The Dead Exs Start a Relovolution
Can you talk a bit about Relovolution ?
This record is a little different. We recorded half the tracks here (flow ny) and half the tracks at Rubber Tracks in Brooklyn. Converse has this studio in Brooklyn and if they (Converse) like what you’re doing, they’ll give it to you for free for the day. We’re really lucky to have gotten that for the day. We cut six songs and kept four of them for this record.
How are the studios different?
Converse was a full compliment of mics on the drums and bigger amps. The Converse stuff is bigger and wider. I wanted to try bigger amps and more power. You can hear it on “White Collar Crime,” “Paper Doll,” “Relovolution,” and “Get Over.” Those four songs are with the bigger rig and you can tell because the guitar has a wide sound.
The songs recorded at flow sound more like the sound from our first record Resurrection. There’s better ambience less inputs – more old school like how they made records in the 1950s and 60s. We had four mics on the drums, a guitar mic and a vocal. It gains something but also loses something. I like both.
How has your experience as the sound engineer for Live from the Artists Den working helped you produce your own records?
I think the good thing about working with great artists is that you really get to see why the songs are great. I think the other thing that you take away is that you see how fastidious great artists are about what they do and how driven they are and their sense of purpose and getting it right and having a real vision. You do see what makes these people great. And that translates to me to make sure what I do is really focused. When you spend focused time with great songwriters and great artists, it helps me hone my tools and stay on point for the important things.
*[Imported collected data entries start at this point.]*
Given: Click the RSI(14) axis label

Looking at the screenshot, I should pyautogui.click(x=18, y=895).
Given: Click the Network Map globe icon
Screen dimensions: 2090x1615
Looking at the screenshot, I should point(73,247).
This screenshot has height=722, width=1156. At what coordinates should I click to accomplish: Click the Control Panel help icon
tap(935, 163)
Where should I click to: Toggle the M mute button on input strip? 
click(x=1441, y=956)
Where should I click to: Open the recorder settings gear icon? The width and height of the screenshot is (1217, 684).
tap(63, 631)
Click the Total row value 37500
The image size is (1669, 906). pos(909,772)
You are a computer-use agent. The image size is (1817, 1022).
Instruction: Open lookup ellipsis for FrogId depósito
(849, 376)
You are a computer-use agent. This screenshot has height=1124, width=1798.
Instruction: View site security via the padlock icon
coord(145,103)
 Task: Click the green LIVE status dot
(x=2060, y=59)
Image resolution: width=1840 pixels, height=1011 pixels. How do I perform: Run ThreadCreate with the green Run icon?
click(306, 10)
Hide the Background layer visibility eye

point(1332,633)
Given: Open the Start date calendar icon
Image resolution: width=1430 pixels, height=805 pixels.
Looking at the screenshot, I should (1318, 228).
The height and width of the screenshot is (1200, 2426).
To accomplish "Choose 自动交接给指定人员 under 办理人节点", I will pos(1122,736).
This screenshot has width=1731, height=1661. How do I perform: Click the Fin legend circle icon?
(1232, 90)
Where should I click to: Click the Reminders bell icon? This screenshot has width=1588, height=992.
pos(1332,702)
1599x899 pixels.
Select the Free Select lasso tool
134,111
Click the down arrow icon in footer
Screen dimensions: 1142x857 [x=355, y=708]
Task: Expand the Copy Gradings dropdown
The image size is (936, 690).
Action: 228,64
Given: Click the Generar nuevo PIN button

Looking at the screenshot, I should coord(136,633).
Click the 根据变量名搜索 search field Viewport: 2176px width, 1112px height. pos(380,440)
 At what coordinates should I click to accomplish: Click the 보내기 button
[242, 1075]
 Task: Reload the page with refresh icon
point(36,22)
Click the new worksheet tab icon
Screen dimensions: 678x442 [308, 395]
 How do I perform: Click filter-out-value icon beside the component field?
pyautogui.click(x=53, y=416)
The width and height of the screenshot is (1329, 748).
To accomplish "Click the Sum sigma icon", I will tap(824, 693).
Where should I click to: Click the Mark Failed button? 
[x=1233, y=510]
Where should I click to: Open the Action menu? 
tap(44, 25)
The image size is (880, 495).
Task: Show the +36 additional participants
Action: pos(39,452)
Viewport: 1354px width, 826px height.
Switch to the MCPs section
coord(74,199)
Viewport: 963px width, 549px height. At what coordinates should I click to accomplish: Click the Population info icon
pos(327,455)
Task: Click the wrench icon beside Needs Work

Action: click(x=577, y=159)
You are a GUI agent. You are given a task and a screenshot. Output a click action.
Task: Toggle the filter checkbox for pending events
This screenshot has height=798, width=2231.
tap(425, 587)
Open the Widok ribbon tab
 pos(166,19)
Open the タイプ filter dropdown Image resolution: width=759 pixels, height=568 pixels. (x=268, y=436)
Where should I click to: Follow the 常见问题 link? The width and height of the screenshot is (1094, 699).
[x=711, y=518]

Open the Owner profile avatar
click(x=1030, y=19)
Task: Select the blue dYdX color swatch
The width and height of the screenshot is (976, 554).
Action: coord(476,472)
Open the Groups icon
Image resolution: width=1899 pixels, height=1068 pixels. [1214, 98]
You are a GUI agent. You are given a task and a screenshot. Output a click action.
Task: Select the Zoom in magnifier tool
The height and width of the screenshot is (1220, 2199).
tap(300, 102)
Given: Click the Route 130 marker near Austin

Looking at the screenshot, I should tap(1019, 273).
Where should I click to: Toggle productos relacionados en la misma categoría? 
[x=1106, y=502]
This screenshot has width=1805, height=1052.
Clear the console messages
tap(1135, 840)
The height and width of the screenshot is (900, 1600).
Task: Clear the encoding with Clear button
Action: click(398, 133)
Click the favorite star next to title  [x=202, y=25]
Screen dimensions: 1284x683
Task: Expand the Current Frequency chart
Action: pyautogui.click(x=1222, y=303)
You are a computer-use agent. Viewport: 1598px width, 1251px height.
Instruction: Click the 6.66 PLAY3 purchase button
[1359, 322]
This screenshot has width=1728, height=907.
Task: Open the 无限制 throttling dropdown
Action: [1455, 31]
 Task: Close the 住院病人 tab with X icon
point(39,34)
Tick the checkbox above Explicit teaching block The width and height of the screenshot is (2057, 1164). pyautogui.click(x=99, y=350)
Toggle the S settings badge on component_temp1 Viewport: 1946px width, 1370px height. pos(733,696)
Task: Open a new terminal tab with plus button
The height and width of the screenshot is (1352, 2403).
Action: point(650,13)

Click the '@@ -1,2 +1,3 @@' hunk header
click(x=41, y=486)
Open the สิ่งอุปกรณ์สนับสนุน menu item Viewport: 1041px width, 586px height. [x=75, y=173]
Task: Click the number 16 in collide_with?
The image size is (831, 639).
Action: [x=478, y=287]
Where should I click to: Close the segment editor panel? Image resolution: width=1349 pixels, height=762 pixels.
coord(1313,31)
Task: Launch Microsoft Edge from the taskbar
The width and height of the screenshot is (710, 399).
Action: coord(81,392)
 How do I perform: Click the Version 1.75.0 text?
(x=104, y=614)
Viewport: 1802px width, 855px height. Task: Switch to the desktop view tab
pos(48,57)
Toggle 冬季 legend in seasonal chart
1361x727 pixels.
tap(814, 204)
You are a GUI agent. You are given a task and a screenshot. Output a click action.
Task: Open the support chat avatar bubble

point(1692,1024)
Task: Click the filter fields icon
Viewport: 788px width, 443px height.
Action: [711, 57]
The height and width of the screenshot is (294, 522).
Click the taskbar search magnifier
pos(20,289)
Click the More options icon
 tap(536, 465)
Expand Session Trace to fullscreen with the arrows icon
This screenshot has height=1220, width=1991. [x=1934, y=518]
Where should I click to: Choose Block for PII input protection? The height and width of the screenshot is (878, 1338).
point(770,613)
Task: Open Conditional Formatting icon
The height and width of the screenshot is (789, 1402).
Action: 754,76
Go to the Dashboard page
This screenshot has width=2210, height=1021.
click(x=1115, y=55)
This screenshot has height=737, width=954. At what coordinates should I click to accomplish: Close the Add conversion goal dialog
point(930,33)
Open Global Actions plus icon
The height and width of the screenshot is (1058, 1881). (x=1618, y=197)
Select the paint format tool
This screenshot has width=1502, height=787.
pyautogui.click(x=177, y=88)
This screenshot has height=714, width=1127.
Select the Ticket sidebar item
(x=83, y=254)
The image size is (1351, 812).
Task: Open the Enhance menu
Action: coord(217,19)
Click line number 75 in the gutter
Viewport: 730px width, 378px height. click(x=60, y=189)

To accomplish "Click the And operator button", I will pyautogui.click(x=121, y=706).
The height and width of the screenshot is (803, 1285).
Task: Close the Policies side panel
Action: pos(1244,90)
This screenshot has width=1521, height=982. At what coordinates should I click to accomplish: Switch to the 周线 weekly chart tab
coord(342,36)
I think as an artist today the most important thing is to narrowcast what you do because there are a million different rock ‘n’ roll bands today and what kind of rock ‘n’ roll do you play? Focus what you do as much as you can and get a sound together. I think that’s why The Dead Exs have had some success because it’s a thing and people are like “I get it.” We’ve had a pretty good run for two dudes playing old rock ‘n’ roll. It’s not like it’s the flavor of the month.
In the two years the band has been together the majority of your shows have been in NYC. In September, you played nine show in Texas including two dates with Ray Wylie Hubbard.
The opportunity for us to go to Texas and open up for Ray Wylie Hubbard was huge. He heard our music. We got hooked up on Couch by Couchwest which was a video reaction to South by Southwest. It was all the bands who were like the heck with SXSW, we’re just going to sit on our couch and have our own party. So they all submitted videos to Youtube and tagged them with CXCW.
Ray saw our video and said we had to come to Texas. He liked the way we grooved and dug the lyrics and direction and wanted to bring us to Texas to bring something new to that scene. I think the most important thing is that when you’re in a smaller band is get someone from a bigger band to take notice of you.
How did Ray contact you?
The first thing I got from him was a really long email talking about rock ‘n’ roll and poetry. It was a nice letter and we started writing back and forth. I met him for the first time backstage at his sold-out show at Joe’s Pub (May 17, 2012). He’s kind of become like a mentor to me and anytime you get to meet an accomplished guy like Ray Wylie Hubbard, you tend to shut up and listen.